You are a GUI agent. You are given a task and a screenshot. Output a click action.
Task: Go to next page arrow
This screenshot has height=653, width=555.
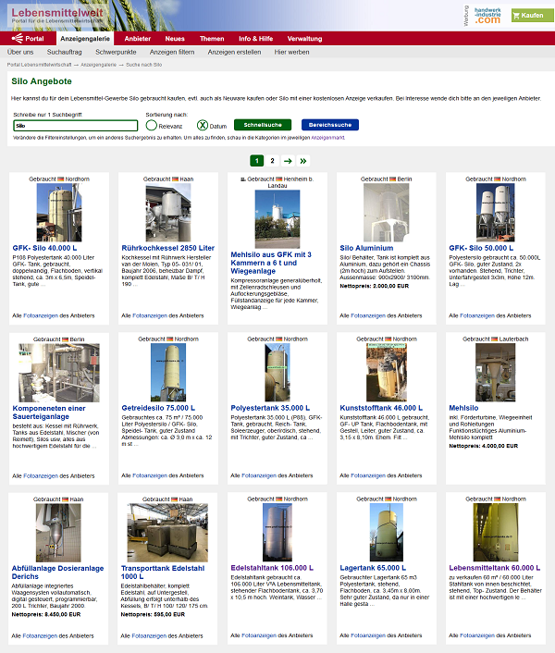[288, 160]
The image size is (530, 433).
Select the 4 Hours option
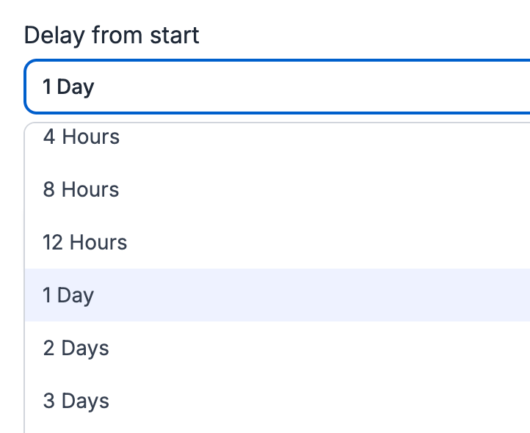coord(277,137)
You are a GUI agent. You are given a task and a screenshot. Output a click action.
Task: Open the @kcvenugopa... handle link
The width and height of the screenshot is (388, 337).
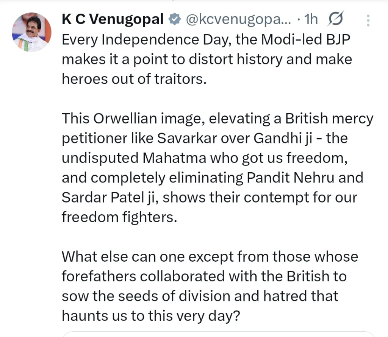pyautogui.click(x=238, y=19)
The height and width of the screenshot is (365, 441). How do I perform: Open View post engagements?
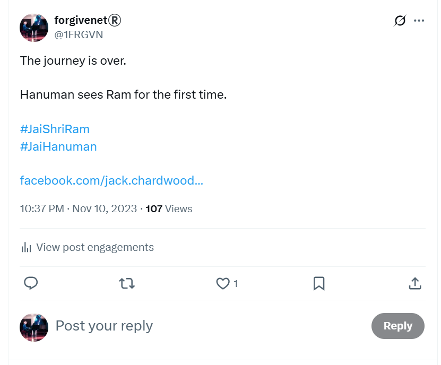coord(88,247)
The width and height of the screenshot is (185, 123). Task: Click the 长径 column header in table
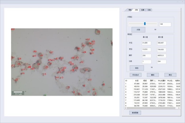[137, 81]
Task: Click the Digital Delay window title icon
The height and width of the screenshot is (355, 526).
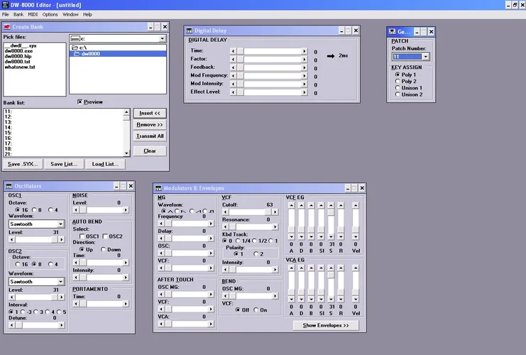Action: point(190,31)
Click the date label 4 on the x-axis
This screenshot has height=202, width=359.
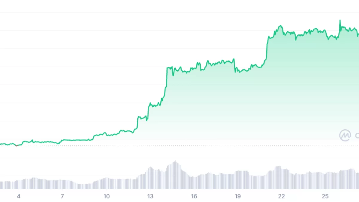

* What to work on
When you reach the line containing "This screenshot has height=653, width=555." in the listing above, reproduce it and every line after it through the last, exactly; omit the pictures.

* Solution for this exercise
This screenshot has height=653, width=555.
[288, 160]
The image size is (530, 433).
Select the 4 Hours option
coord(277,137)
You are a GUI agent. You are given a task and a screenshot. Output a click action.
Task: Open the @kcvenugopa... handle link
The width and height of the screenshot is (388, 337).
pyautogui.click(x=238, y=19)
The height and width of the screenshot is (365, 441). How do I perform: Open View post engagements?
coord(88,247)
The width and height of the screenshot is (185, 123). Task: Click the 长径 column header in table
[137, 81]
Task: Click the Digital Delay window title icon
The height and width of the screenshot is (355, 526).
Action: point(190,31)
Click the date label 4 on the x-axis
This screenshot has height=202, width=359.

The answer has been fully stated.